Misplaced cuts

Federal cuts in home health care funding will cost taxpayers in the long run.

Government officials looking for ways to cut budgets sometimes make decisions that may produce a short-term gain but a long-term loss.

A number of issues now being faced by the Kansas Legislature probably fall into that category, but one decision that already has been made by federal lawmakers almost certainly will have that effect.

Despite a bipartisan outcry from many members of Congress as well as industry groups, the Bush administration apparently is determined to follow through on a 1997 action, taken during the Clinton administration, that will cut Medicare benefits for home health care by 15 percent by Oct. 1 of this year.

The cuts to home care programs already have been devastating. According to the National Association for Home Care, about 3,500 home care agencies (a third of the nation’s total) have gone out of business or dropped out of Medicare since 1997. NAHC also estimates that nearly 1 million fewer Medicare beneficiaries are qualifying for Medicare-reimbursed home care now than in 1997.

Those people either aren’t receiving services or are being placed in nursing homes or other institutions where care is far more costly. In many cases, the cost of that institutional care is being covered by Medicaid, a state responsibility. Are we seeing a connection yet? Kansas’ Medicaid costs are one of several items putting a severe strain on the state’s social services budget. As it too often does, the federal government has shifted responsibilities to the state without providing any funding to carry out those responsibilities.

But the greatest toll taken by this reduction in home health funding is the human one. Who knows how many people who could have remained in their homes with a limited amount of home health assistance are now being forced into institutions? Providing nursing home care for these people not only raises the cost of care but reduces the dignity and independence of the people being served.

To make matters worse, the action that has caused this problem apparently was a mistake. The 1997 action was intended to cut about $16.5 billion in home care benefits in five years, but actually would cut more than $72 billion. Many members of Congress are concerned about the problem and have signed letters urging that the issue be revisited. However, through the Department of Health and Human Services, Bush has taken the position that Congress should not prevent the 15 percent cut from going into effect.

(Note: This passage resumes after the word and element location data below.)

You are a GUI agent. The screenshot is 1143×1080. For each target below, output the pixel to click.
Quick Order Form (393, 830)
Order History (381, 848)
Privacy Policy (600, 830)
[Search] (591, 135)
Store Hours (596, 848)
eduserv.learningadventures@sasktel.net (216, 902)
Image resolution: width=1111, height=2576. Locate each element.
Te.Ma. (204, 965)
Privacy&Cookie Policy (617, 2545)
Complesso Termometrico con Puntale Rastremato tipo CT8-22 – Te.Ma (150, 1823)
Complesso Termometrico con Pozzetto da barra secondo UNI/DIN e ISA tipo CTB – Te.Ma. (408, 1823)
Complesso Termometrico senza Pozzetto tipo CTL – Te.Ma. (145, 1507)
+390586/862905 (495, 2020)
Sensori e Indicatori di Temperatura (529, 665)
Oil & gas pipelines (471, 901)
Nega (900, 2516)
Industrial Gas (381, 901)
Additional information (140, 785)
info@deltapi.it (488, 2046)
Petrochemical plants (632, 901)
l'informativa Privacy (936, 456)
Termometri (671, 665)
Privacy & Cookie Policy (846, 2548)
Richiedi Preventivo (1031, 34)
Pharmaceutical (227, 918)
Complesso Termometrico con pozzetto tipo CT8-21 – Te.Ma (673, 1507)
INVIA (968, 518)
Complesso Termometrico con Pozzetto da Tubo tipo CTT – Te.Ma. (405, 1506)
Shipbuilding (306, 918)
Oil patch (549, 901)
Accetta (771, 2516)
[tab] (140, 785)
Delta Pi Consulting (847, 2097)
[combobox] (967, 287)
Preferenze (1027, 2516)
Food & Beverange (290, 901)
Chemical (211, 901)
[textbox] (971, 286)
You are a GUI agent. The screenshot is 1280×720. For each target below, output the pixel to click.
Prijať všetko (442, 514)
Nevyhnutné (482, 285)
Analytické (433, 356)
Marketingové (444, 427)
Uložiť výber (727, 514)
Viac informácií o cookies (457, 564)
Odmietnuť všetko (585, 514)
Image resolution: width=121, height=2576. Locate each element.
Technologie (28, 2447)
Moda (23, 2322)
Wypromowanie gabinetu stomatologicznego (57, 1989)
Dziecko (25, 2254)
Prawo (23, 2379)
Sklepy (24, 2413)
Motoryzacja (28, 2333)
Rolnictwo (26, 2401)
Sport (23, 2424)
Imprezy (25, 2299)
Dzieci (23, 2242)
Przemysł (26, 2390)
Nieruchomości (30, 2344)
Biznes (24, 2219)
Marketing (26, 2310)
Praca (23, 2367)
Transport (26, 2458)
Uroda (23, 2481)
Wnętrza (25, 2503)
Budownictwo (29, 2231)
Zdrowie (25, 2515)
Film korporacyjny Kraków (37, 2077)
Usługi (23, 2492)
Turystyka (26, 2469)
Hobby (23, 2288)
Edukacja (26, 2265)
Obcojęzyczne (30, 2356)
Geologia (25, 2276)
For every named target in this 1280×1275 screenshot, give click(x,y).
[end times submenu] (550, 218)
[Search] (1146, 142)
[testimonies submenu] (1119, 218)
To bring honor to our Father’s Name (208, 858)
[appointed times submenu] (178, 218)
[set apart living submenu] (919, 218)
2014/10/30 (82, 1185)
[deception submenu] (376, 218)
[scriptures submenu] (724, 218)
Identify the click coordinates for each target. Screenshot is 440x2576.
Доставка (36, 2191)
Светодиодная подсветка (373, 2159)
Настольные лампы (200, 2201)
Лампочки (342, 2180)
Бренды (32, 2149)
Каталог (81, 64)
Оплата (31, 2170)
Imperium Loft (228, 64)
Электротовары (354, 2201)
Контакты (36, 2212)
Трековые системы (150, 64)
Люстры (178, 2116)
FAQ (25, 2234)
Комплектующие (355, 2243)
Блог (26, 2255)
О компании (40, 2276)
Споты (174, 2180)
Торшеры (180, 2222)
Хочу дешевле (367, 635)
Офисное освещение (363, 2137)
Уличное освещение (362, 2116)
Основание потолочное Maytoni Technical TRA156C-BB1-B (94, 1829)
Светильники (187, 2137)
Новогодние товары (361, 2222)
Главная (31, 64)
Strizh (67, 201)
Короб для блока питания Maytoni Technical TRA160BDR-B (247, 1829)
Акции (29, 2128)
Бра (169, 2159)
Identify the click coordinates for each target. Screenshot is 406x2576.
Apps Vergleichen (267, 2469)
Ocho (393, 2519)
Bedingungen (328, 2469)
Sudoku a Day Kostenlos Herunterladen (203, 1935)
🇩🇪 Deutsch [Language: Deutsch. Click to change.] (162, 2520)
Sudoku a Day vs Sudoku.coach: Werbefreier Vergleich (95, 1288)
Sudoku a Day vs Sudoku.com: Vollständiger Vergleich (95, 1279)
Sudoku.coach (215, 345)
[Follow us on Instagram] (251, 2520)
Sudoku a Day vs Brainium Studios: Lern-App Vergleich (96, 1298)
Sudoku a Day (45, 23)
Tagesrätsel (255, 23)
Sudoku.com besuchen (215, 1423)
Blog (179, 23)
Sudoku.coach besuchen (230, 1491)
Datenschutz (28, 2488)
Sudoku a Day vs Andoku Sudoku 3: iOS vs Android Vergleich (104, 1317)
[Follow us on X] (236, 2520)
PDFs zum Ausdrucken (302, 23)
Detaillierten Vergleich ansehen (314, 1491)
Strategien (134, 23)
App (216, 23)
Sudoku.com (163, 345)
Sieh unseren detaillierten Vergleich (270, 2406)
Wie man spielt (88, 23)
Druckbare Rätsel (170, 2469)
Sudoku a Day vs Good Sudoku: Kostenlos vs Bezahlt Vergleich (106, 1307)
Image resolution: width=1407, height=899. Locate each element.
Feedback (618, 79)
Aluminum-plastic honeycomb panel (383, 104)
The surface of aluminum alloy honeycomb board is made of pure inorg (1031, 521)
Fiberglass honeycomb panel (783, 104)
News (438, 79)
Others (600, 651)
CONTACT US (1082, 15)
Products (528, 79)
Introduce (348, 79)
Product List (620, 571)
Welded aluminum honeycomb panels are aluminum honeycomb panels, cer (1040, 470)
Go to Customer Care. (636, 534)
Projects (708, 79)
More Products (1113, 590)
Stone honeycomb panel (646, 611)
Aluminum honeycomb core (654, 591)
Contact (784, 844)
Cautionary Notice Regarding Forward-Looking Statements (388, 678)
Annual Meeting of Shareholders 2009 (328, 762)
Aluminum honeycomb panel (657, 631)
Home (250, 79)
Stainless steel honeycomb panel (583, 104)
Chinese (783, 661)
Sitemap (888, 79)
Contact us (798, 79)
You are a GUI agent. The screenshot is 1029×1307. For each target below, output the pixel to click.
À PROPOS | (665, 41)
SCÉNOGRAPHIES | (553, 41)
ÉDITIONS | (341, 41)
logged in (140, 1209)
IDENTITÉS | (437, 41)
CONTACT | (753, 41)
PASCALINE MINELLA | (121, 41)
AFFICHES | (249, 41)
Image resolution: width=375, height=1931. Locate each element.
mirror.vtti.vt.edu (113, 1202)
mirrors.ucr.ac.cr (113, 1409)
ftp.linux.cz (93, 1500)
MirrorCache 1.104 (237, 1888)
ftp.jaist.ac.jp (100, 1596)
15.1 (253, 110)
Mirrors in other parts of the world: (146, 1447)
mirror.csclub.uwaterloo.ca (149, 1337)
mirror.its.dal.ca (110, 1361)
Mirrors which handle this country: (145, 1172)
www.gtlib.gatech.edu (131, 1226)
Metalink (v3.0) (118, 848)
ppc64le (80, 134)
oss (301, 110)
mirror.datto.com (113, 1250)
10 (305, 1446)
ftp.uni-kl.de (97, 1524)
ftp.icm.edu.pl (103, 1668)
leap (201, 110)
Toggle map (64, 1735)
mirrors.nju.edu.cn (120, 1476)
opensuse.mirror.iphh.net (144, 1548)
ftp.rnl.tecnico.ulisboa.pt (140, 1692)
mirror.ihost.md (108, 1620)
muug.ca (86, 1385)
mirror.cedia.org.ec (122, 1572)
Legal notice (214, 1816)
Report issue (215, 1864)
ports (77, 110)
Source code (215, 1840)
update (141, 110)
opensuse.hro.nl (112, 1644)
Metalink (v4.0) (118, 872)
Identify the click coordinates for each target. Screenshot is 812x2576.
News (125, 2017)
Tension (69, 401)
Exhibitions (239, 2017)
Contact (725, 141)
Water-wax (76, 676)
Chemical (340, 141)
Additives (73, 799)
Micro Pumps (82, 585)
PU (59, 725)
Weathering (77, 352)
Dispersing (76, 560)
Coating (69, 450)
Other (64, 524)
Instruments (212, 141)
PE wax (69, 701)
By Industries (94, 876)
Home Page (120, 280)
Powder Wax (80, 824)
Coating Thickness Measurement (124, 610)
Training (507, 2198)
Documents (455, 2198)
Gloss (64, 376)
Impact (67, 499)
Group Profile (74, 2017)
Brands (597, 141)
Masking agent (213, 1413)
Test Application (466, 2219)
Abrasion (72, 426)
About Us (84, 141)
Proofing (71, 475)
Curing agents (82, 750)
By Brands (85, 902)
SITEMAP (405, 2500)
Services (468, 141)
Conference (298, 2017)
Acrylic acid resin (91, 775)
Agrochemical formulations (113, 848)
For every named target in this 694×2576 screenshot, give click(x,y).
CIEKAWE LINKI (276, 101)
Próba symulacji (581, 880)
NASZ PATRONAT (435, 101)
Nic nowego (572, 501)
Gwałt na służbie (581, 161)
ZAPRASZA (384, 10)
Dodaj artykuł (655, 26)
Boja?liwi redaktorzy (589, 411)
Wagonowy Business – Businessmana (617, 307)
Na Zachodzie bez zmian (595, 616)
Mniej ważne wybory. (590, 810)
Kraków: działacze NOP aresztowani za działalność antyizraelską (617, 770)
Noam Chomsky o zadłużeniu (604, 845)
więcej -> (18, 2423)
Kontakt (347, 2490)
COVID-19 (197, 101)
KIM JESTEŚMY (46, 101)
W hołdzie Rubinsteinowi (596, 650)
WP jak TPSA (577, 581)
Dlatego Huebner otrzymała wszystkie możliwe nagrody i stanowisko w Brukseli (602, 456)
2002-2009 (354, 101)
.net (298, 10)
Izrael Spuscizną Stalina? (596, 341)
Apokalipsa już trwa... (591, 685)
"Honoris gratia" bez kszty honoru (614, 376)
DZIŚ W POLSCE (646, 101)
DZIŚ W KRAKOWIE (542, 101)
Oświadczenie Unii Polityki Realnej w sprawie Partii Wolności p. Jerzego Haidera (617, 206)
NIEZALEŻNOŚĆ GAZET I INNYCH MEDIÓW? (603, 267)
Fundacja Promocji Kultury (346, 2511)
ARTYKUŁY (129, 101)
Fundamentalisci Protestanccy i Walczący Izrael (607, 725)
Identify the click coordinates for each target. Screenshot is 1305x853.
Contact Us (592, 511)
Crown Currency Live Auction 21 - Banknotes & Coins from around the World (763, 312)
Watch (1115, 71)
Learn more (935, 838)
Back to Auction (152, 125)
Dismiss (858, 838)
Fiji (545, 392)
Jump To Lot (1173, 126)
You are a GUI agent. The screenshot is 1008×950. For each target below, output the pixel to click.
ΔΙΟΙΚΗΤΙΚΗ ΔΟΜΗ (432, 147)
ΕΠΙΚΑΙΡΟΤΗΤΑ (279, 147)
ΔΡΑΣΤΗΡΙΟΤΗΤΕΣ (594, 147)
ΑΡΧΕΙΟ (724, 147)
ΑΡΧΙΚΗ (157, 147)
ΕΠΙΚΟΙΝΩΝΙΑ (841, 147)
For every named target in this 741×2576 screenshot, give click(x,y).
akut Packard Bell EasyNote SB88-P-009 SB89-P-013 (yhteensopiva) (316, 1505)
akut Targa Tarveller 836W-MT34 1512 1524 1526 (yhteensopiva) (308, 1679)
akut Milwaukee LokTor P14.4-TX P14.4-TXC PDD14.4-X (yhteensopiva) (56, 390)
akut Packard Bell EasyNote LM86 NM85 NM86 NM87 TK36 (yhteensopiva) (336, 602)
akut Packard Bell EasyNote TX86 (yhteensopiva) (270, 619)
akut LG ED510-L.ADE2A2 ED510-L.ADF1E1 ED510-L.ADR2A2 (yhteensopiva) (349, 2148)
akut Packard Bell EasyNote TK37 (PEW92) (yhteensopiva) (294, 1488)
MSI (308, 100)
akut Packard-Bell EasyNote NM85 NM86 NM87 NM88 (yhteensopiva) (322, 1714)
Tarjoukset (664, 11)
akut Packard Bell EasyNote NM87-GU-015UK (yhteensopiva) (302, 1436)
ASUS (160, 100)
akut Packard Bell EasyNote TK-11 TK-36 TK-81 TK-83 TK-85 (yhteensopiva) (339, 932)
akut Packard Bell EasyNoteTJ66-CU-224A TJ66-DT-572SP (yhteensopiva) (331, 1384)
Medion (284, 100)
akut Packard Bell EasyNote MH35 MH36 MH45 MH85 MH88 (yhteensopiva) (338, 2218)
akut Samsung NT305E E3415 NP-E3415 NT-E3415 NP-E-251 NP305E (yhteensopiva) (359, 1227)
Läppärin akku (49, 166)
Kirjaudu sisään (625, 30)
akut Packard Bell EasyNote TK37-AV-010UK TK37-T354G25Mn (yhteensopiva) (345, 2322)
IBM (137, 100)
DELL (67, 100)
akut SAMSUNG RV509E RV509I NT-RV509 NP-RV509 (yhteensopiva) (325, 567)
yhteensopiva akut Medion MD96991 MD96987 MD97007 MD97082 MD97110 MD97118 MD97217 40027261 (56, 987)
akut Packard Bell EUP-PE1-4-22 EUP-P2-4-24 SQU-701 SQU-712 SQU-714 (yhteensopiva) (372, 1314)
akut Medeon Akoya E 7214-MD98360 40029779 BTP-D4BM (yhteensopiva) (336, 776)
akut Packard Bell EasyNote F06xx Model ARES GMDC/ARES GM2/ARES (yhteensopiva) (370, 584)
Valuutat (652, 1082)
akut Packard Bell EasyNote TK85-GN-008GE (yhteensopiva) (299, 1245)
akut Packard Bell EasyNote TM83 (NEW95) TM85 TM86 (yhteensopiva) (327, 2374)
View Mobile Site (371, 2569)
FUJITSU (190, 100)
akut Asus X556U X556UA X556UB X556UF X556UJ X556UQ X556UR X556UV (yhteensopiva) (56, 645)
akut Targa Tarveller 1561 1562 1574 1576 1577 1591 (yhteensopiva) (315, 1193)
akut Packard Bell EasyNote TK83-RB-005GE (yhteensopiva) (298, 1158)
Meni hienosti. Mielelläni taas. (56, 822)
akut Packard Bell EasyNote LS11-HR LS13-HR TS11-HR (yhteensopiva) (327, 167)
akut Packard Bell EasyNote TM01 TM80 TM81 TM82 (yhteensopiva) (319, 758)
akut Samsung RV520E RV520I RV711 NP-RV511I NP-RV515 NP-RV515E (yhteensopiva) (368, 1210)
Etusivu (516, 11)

We don’t pretend to understand every facet of the federal budget that will be affected by this decision, but a few effects are obvious. The cut will raise the cost of providing care by pushing more people into nursing homes, it will shift more of the cost of providing that care to state Medicaid programs, and it will take a human toll that most Americans would simply find unacceptable.

The 15 percent cut doesn’t seem to make sense on any level. Congress and the president should take another look at this action before allowing it to take effect on Oct. 1.